Work to be completed: From the records below, set down exactly the lines starting with the line that contains "Terms of Service (19, 34)" and going on through the line that contains "环境气体检测 (46, 2024)". Nothing else is wanted.

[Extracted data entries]
▶

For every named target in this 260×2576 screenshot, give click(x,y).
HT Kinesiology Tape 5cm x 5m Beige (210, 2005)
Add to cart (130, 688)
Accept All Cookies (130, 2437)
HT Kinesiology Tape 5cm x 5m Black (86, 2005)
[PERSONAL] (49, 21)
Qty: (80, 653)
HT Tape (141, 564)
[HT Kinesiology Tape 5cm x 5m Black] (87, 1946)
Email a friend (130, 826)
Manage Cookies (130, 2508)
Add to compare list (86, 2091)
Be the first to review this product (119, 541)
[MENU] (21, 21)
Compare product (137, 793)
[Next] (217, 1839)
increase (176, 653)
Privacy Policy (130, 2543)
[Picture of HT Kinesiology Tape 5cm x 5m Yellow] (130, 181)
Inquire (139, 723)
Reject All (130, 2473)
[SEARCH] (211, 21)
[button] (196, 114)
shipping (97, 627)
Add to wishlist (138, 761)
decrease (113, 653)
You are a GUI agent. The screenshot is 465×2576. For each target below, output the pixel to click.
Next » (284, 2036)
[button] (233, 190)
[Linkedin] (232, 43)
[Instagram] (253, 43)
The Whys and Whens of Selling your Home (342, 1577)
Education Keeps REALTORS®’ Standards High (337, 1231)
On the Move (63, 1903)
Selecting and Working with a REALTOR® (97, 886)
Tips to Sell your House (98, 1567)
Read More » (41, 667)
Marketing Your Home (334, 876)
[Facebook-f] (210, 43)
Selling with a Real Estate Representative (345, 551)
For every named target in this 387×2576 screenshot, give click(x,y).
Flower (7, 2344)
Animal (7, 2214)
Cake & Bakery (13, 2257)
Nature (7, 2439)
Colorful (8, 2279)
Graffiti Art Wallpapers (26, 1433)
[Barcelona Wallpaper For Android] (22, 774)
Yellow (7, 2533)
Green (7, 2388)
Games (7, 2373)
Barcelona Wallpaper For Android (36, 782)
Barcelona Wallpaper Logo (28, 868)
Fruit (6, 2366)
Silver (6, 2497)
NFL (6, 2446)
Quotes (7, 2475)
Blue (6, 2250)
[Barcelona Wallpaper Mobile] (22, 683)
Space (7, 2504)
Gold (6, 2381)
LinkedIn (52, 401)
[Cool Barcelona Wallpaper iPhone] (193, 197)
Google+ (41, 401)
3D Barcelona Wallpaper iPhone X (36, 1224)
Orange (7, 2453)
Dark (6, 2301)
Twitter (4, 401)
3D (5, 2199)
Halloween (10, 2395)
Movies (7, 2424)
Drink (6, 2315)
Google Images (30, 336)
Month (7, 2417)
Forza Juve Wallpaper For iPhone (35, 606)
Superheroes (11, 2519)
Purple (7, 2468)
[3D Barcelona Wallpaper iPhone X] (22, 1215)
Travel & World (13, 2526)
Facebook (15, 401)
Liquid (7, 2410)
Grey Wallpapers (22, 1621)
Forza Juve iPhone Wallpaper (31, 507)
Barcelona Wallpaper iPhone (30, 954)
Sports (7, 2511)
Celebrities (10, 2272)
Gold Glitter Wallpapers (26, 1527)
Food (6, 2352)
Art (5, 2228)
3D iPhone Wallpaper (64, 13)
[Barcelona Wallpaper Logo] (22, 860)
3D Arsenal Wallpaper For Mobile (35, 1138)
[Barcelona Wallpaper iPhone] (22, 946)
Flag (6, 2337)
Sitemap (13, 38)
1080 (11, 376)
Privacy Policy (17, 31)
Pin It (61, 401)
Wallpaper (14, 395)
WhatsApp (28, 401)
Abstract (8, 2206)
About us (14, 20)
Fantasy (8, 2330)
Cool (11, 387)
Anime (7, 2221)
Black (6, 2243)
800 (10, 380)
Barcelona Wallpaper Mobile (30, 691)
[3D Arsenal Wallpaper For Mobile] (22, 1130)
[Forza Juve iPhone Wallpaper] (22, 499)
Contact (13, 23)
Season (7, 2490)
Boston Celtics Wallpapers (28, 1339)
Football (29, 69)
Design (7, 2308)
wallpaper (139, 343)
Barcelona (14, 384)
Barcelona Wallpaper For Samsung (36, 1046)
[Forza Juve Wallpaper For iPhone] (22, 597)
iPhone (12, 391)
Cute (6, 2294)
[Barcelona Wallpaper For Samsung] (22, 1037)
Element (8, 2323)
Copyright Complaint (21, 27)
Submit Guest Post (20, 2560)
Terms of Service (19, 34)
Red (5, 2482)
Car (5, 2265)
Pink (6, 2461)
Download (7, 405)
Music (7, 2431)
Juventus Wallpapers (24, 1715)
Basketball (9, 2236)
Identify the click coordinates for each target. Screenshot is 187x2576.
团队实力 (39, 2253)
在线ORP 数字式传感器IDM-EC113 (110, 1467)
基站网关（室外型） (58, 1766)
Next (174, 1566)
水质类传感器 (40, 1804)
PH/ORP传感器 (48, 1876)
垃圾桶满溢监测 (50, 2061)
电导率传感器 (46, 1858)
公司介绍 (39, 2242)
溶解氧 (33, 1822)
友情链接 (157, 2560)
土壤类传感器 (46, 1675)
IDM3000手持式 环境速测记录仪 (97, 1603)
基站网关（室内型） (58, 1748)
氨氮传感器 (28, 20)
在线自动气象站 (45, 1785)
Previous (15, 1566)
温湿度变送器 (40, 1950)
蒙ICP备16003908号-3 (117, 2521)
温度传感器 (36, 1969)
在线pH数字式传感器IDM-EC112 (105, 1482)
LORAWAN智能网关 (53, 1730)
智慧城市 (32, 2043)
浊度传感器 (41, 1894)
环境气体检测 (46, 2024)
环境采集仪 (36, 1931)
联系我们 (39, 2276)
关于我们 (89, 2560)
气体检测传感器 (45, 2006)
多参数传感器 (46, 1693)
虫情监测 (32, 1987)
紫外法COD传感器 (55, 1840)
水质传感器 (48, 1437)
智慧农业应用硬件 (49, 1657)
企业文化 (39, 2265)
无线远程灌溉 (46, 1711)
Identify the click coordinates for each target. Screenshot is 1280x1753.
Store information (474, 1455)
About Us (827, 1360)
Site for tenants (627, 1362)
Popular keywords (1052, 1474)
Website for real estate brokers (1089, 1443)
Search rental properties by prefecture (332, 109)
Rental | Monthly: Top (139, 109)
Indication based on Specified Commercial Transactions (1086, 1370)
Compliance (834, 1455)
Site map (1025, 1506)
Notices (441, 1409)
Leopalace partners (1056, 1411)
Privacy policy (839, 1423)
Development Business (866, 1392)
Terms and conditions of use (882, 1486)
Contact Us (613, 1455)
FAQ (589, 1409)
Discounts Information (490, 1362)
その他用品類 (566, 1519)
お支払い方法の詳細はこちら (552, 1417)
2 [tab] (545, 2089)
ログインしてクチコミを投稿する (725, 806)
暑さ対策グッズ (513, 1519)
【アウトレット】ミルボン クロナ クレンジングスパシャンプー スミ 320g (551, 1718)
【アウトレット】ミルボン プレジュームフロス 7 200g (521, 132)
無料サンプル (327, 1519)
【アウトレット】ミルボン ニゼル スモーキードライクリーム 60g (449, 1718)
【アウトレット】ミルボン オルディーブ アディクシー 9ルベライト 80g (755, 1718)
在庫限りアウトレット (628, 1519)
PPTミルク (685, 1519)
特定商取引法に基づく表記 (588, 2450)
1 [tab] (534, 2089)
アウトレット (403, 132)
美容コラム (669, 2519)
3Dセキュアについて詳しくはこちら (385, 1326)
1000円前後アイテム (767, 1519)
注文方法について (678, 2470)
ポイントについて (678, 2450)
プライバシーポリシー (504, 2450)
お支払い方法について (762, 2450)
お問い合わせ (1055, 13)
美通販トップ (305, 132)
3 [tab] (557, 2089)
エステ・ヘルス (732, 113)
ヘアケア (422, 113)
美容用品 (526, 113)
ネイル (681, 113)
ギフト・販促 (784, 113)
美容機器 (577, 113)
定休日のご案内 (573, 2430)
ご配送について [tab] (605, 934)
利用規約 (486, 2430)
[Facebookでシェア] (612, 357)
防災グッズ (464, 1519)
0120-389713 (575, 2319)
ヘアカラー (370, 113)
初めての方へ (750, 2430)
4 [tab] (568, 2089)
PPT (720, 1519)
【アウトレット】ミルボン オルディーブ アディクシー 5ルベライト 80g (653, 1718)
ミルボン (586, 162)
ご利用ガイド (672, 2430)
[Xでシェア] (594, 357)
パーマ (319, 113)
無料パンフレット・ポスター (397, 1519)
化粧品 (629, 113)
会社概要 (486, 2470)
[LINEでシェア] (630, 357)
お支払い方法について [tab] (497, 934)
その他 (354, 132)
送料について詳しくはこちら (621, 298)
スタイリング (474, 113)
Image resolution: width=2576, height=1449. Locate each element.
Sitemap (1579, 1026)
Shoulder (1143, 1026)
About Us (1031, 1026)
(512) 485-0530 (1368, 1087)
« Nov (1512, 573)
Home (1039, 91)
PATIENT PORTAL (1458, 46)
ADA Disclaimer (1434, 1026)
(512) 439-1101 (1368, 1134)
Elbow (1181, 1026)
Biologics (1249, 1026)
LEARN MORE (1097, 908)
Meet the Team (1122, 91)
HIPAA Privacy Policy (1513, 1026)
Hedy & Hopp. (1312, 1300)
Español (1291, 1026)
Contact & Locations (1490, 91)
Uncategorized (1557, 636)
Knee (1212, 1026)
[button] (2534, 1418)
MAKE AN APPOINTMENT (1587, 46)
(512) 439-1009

◀

Output of the exercise:
Terms of Service (19, 34)
Red (5, 2482)
Car (5, 2265)
Pink (6, 2461)
Download (7, 405)
Music (7, 2431)
Juventus Wallpapers (24, 1715)
Basketball (9, 2236)
Identify the click coordinates for each target. Screenshot is 187x2576.
团队实力 (39, 2253)
在线ORP 数字式传感器IDM-EC113 (110, 1467)
基站网关（室外型） (58, 1766)
Next (174, 1566)
水质类传感器 (40, 1804)
PH/ORP传感器 (48, 1876)
垃圾桶满溢监测 (50, 2061)
电导率传感器 (46, 1858)
公司介绍 (39, 2242)
溶解氧 (33, 1822)
友情链接 (157, 2560)
土壤类传感器 (46, 1675)
IDM3000手持式 环境速测记录仪 (97, 1603)
基站网关（室内型） (58, 1748)
氨氮传感器 (28, 20)
在线自动气象站 (45, 1785)
Previous (15, 1566)
温湿度变送器 (40, 1950)
蒙ICP备16003908号-3 (117, 2521)
温度传感器 (36, 1969)
在线pH数字式传感器IDM-EC112 (105, 1482)
LORAWAN智能网关 (53, 1730)
智慧城市 (32, 2043)
浊度传感器 (41, 1894)
环境气体检测 (46, 2024)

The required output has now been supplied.